Lucia Nuñez Talks Implications Of Growing Contact With Cuba
by Scott Gordon
Wisconsin has about 3,564 residents of Cuban descent, about 0.1 percent of the state’s population, according to a 2014 estimate from the U.S. Census Bureau.
However, thousands more than that passed through the state and stayed at Fort McCoy via the 1980 Mariel boatlift that commenced after Fidel Castro announced that people who wanted to leave Cuba were free to do so. The U.S. Army base near Tomah served as one of the primary resettlement centers for “Marielitos,” as the approximately 125,000 refugees who left Cuba at that time were called. Just like other Cuban-Americans around the country, those who live in Wisconsin may find themselves involved in a complex discussion as the U.S. normalizes relations with Cuba. President Barack Obama began lifting travel restrictions to Cuba for U.S. citizens in 2009, announced a restoration of full diplomatic ties between the two nations in December 2014, and this month, became the first president in 88 years to visit the Caribbean island. (The Council on Foreign Relations has a helpful timeline of U.S.-Cuba relations since Fidel Castro first assumed power.)
In a March 25, 2016, interview on Wisconsin Public Television’s “Here And Now,” Madison resident and Cuba native Lucia Nuñez discussed the political, economic and emotional implications of the change.
She is the vice president for equity, inclusion and community engagement at Madison College, and previously served as director of the city of Madison’s Department of Civil Rights. Her career as in the civil-rights field has included work with the state of Wisconsin, Centro Hispano of Dane County and service in Honduras with the U.S. Peace Corps.
As Nuñez told host Zac Schultz, Centro Hispano was founded to help Marielitos settling in the Madison area.
Nuñez, who spent her early childhood in the small town of Caimenera (adjacent to the Guantanamo Bay Naval Base) and has family in Cuba and the United States, sees the changing relationship at once stirring up hope and opening old wounds.
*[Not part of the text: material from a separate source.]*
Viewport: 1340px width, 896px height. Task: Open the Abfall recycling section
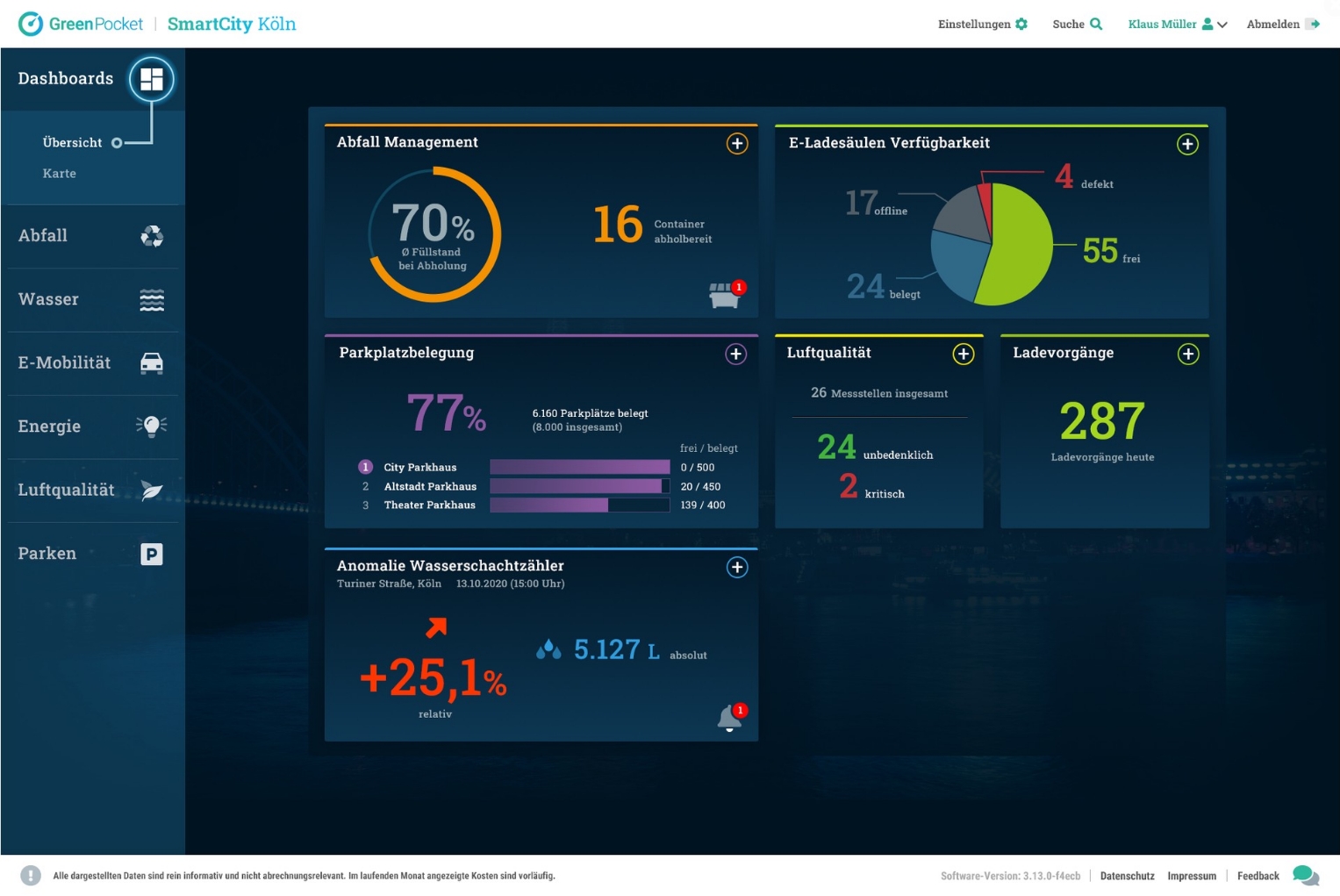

She said the reaction has mostly split along generational lines.
“For many, take my father who left Cuba for instance, the family split, brother and brother didn’t speak again forever,” Nuñez recalled, adding that one of her uncles supported and fought for the Castro regime.
But some Cuban-Americans who were born in the U.S. or immigrated at a very young age don’t always approach the history and relationship between the two nations with the same political and cultural baggage.
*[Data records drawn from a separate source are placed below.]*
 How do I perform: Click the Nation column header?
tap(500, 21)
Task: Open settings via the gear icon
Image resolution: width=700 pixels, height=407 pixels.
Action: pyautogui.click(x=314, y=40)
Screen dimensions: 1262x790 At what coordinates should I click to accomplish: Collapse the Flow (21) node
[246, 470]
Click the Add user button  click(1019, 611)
“For my generation and some younger, our lives are here,” Nuñez said. “We have a fascination with Cuba, but I have no intention of returning and reclaiming my family home.” Still, when Nuñez spent a month in Cuba last summer visiting extended family, her conversations were less politically contentious than she expected. Instead, she reconnected with long-missed cousins and aunts, and even found childhood memories of Cuba coming back to her.
Another Cuban-American living in Wisconsin, former Madison alder and current music venue owner Ricardo Gonzalez, offered his perspective on WPR’s “Central Time” in July 2015.
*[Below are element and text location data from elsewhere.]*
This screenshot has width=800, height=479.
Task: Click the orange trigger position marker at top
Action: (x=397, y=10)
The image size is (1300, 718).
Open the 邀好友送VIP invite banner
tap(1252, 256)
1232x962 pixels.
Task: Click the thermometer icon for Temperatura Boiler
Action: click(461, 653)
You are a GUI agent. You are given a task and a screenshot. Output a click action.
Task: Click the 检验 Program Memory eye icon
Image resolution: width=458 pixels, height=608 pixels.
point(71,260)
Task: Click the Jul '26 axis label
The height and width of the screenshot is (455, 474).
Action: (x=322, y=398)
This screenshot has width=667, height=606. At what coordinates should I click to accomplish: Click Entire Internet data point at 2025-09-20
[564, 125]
“I think all of that will be taken in stride,” said Gonzalez. “Things are not gonna change that fast.”
Even beyond the Cuban-American community, reaction to the Obama administration’s Cuba policy has been nuanced, not always breaking down along predictable lines. U.S. Rep. Reid Ribble, R-Wis., joined Obama on the official visit to Cuba. Ribble said after the visit that lifting the embargo with Cuba could open up new markets for Wisconsin’s farmers, though he did say the embargo should be lifted “incrementally.”
A recent New York Times/CBS News poll has found that most Americans support ending the embargo.
Nuñez also pointed to the economic possibilities of normalizing relations.
“Cuba has more arable land than any of those other (Caribbean) islands,” she said. “There’s also an incredible biodiversity in Cuba … the possibilities for medical research and scientific collaboration I think are incredible.”
This report was produced in a partnership between Wisconsin Public Radio, Wisconsin Public Television and the University of Wisconsin Cooperative Extension.